[Stored records]
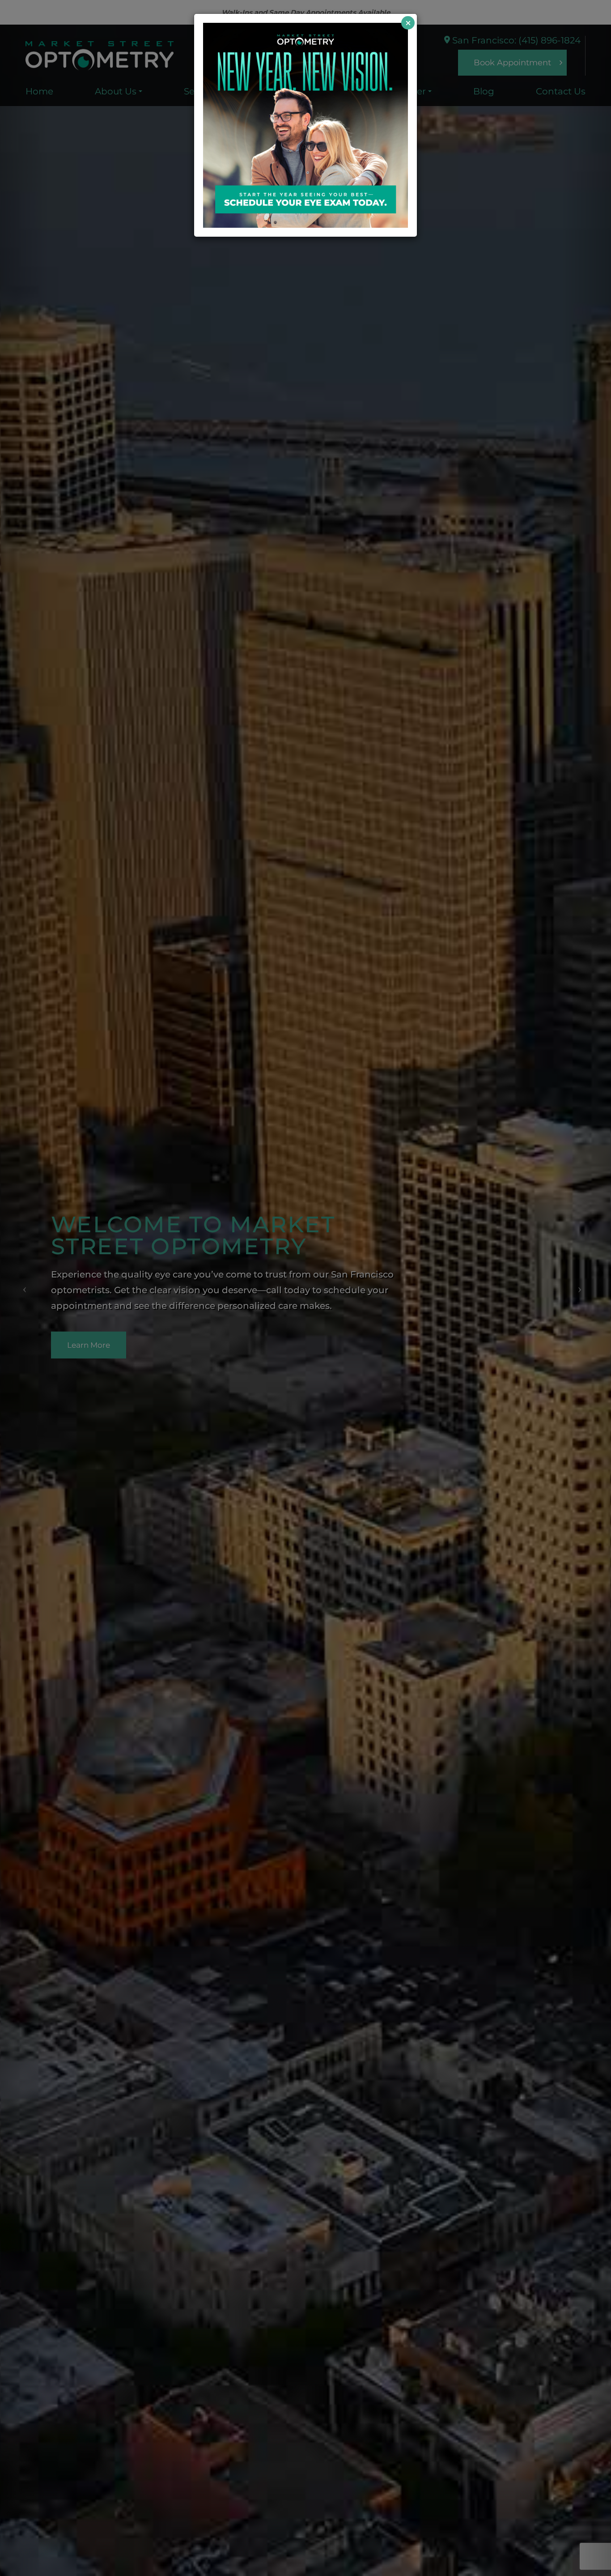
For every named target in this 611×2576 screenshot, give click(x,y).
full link (219, 27)
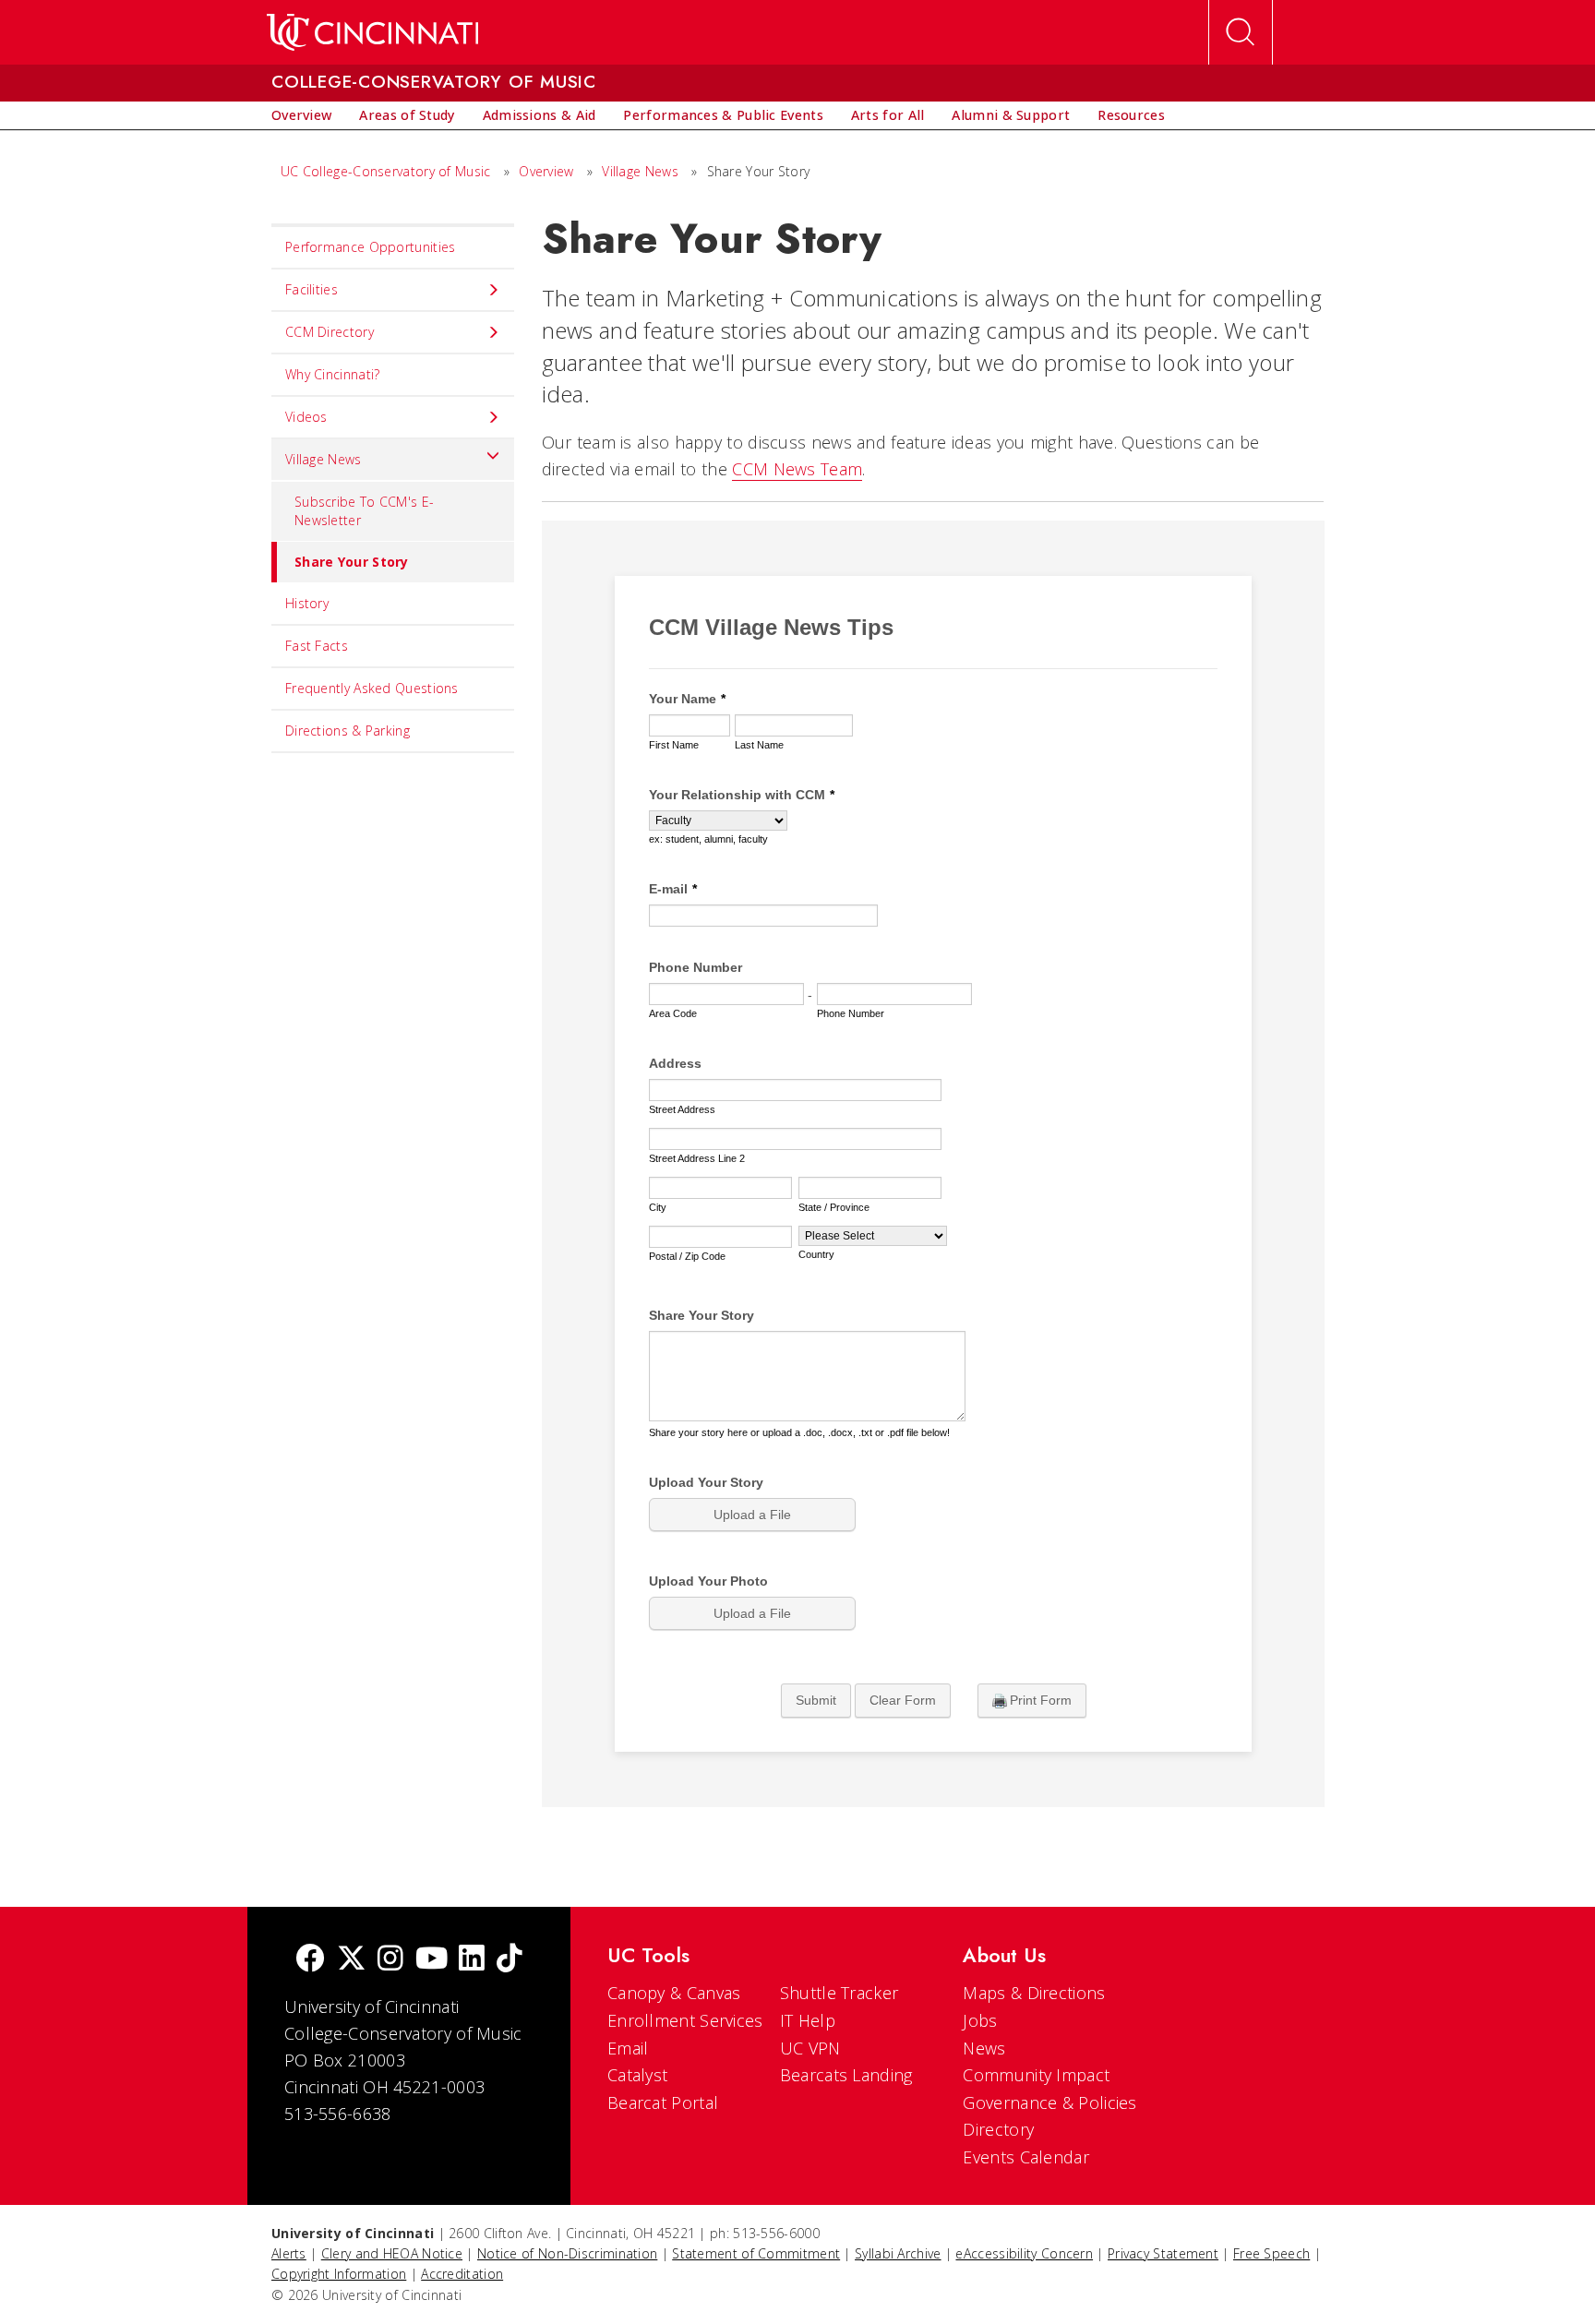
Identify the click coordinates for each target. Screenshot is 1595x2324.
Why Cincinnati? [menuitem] (332, 374)
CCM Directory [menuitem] (329, 332)
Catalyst (637, 2075)
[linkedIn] (472, 1960)
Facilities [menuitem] (311, 289)
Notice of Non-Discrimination (567, 2253)
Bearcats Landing (846, 2075)
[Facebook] (310, 1960)
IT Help (807, 2020)
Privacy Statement (1163, 2253)
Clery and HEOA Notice (391, 2253)
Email (628, 2048)
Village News (640, 171)
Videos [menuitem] (306, 416)
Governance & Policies (1049, 2102)
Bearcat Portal (662, 2102)
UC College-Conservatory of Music (386, 171)
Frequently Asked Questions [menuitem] (372, 688)
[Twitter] (351, 1960)
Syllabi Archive (898, 2253)
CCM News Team (797, 469)
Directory (998, 2129)
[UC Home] (372, 32)
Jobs (980, 2020)
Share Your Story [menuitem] (351, 561)
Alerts (288, 2253)
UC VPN (810, 2048)
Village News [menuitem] (323, 459)
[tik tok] (509, 1960)
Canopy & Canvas (674, 1993)
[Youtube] (431, 1960)
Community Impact (1036, 2075)
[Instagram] (390, 1960)
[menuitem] (301, 115)
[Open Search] (1240, 32)
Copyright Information (338, 2273)
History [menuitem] (307, 603)
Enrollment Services (685, 2020)
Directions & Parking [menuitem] (347, 730)
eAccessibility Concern (1024, 2253)
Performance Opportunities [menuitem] (370, 247)
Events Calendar (1026, 2157)
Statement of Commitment (756, 2253)
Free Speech (1271, 2253)
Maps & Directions (1034, 1993)
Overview (546, 171)
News (984, 2048)
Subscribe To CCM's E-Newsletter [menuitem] (364, 511)
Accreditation (462, 2273)
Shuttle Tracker (839, 1993)
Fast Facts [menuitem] (316, 645)
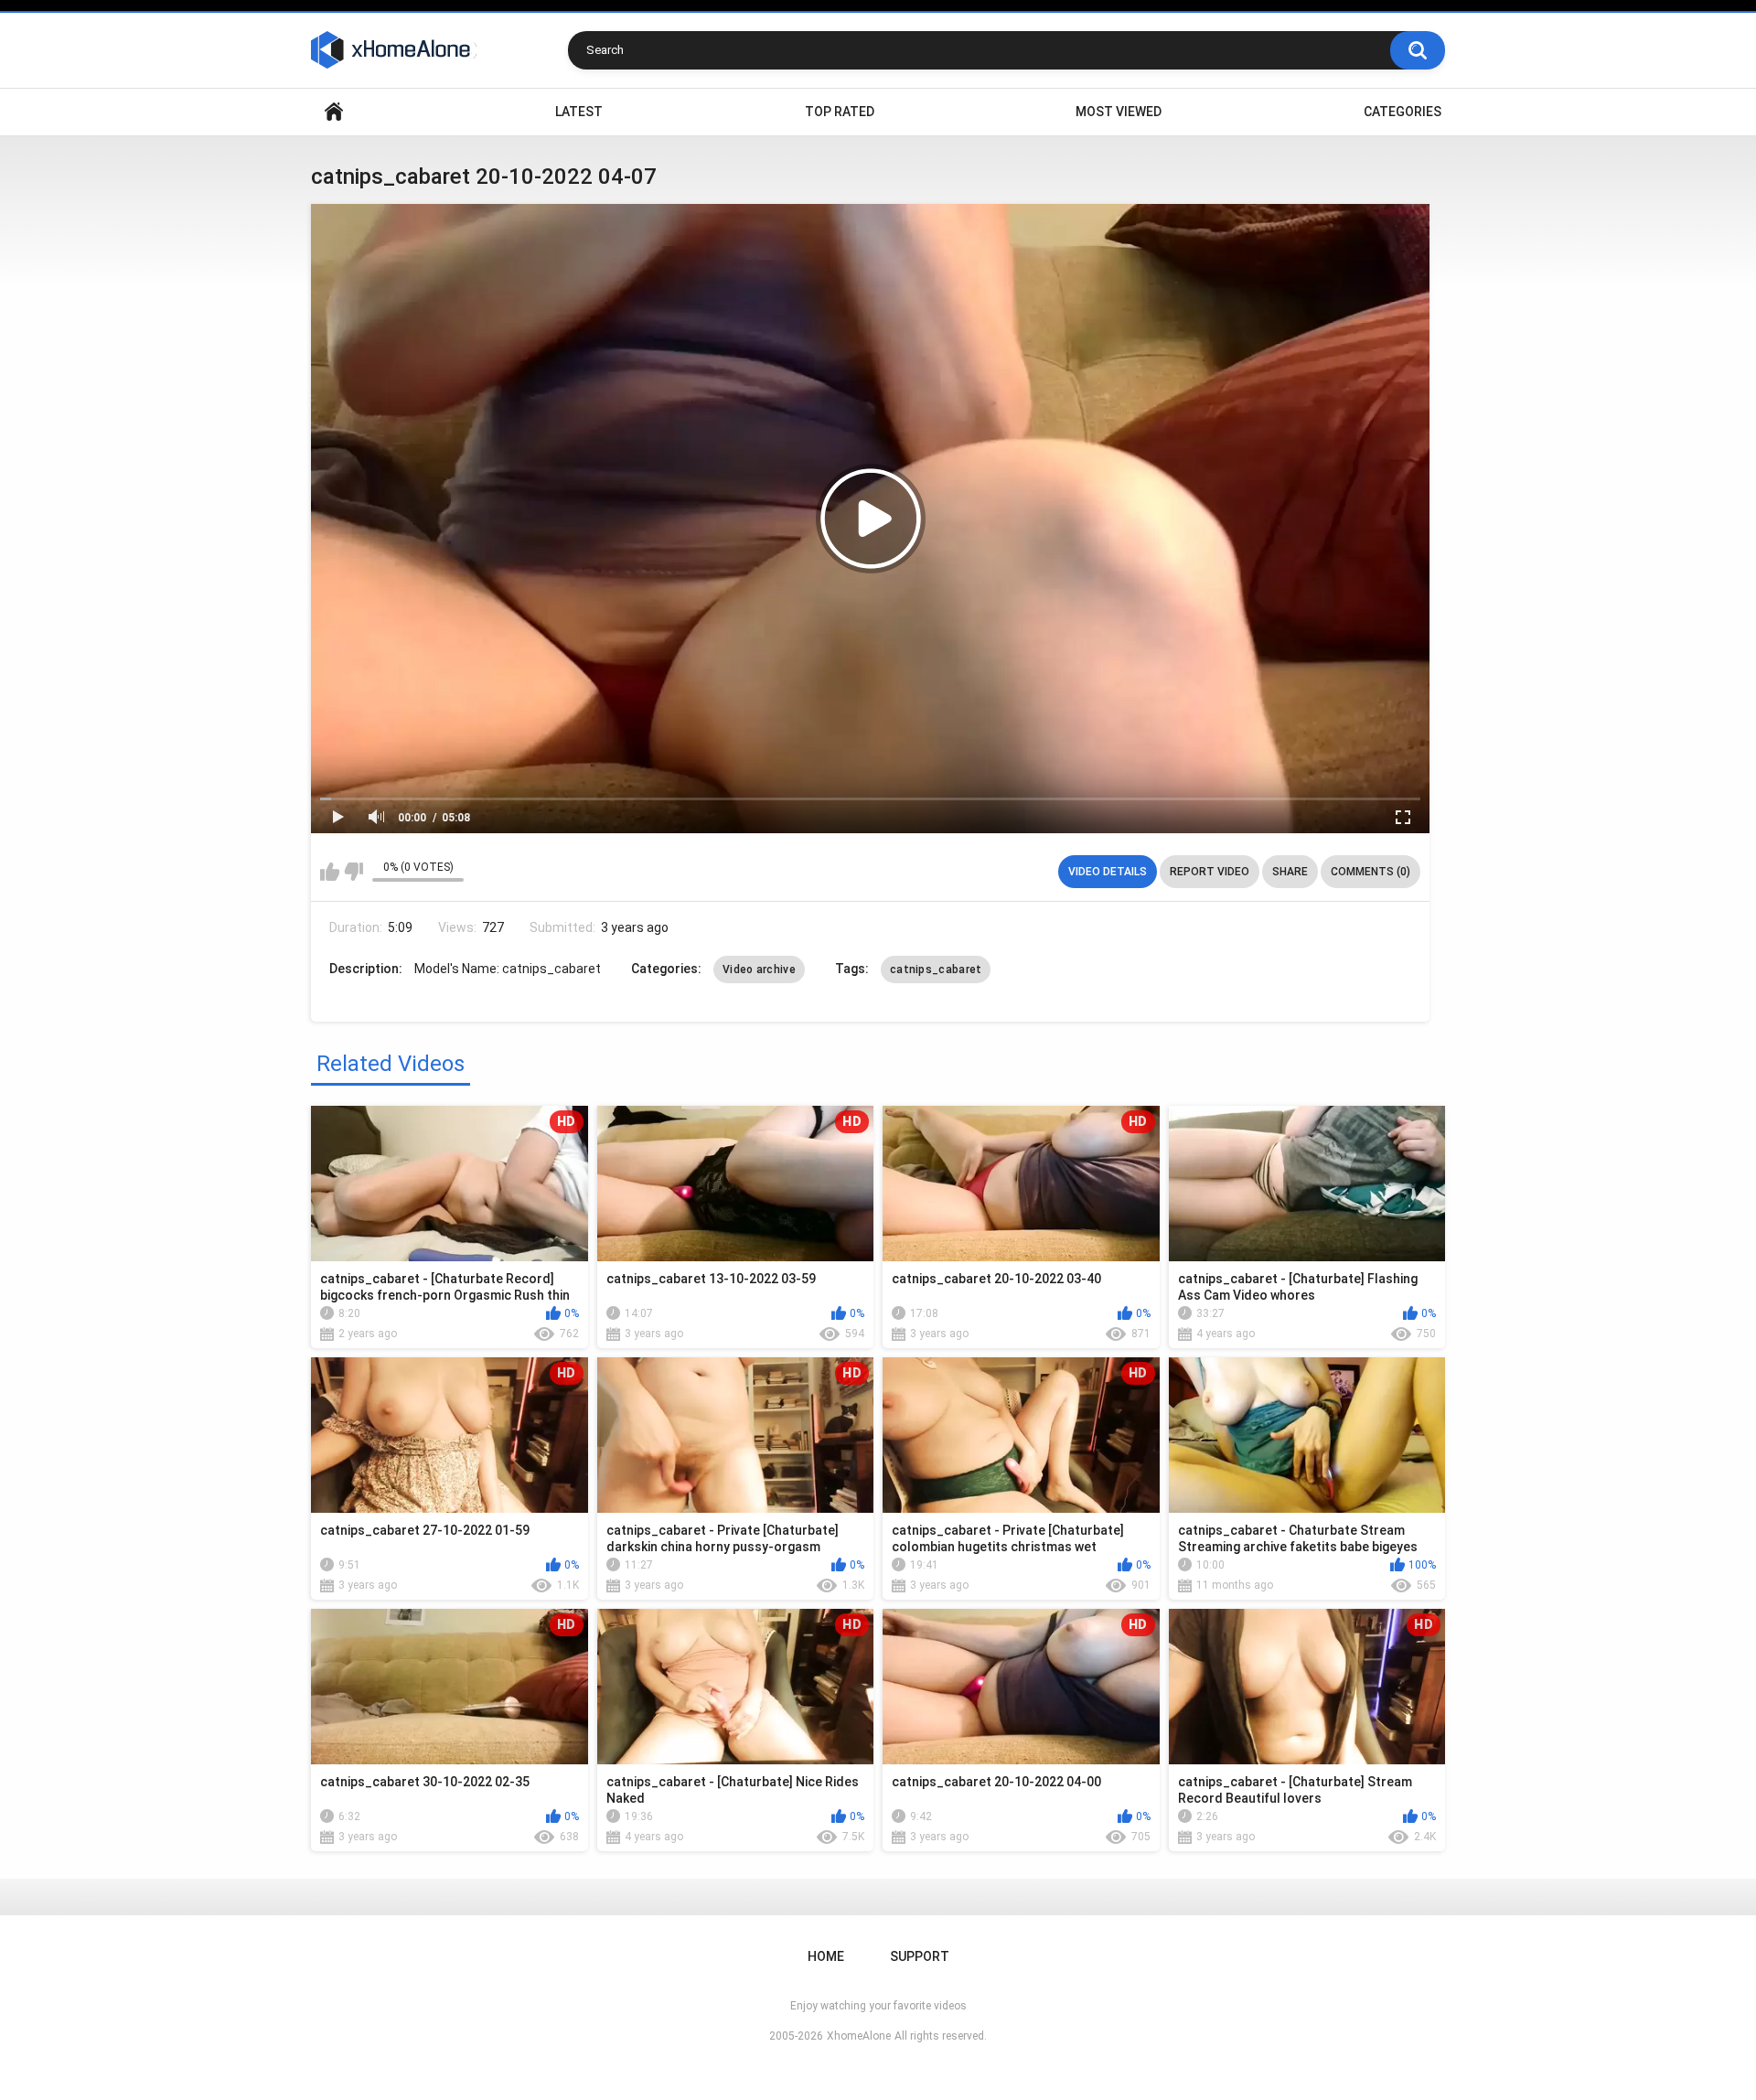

• WHAT THE TASK REQUIRES: Reproduce verbatim the lines above, from the line with "Why Cincinnati? [menuitem] (332, 374)" through the line with "Free Speech (1271, 2253)".

• ANSWER FOR THIS EXERCISE:
Why Cincinnati? [menuitem] (332, 374)
CCM Directory [menuitem] (329, 332)
Catalyst (637, 2075)
[linkedIn] (472, 1960)
Facilities [menuitem] (311, 289)
Notice of Non-Discrimination (567, 2253)
Bearcats Landing (846, 2075)
[Facebook] (310, 1960)
IT Help (807, 2020)
Privacy Statement (1163, 2253)
Clery and HEOA Notice (391, 2253)
Email (628, 2048)
Village News (640, 171)
Videos [menuitem] (306, 416)
Governance & Policies (1049, 2102)
Bearcat Portal (662, 2102)
UC College-Conservatory of Music (386, 171)
Frequently Asked Questions [menuitem] (372, 688)
[Twitter] (351, 1960)
Syllabi Archive (898, 2253)
CCM News Team (797, 469)
Directory (998, 2129)
[UC Home] (372, 32)
Jobs (980, 2020)
Share Your Story [menuitem] (351, 561)
Alerts (288, 2253)
UC VPN (810, 2048)
Village News [menuitem] (323, 459)
[tik tok] (509, 1960)
Canopy & Canvas (674, 1993)
[Youtube] (431, 1960)
Community Impact (1036, 2075)
[Instagram] (390, 1960)
[menuitem] (301, 115)
[Open Search] (1240, 32)
Copyright Information (338, 2273)
History [menuitem] (307, 603)
Enrollment Services (685, 2020)
Directions & Parking [menuitem] (347, 730)
eAccessibility Concern (1024, 2253)
Performance Opportunities [menuitem] (370, 247)
Events Calendar (1026, 2157)
Statement of Commitment (756, 2253)
Free Speech (1271, 2253)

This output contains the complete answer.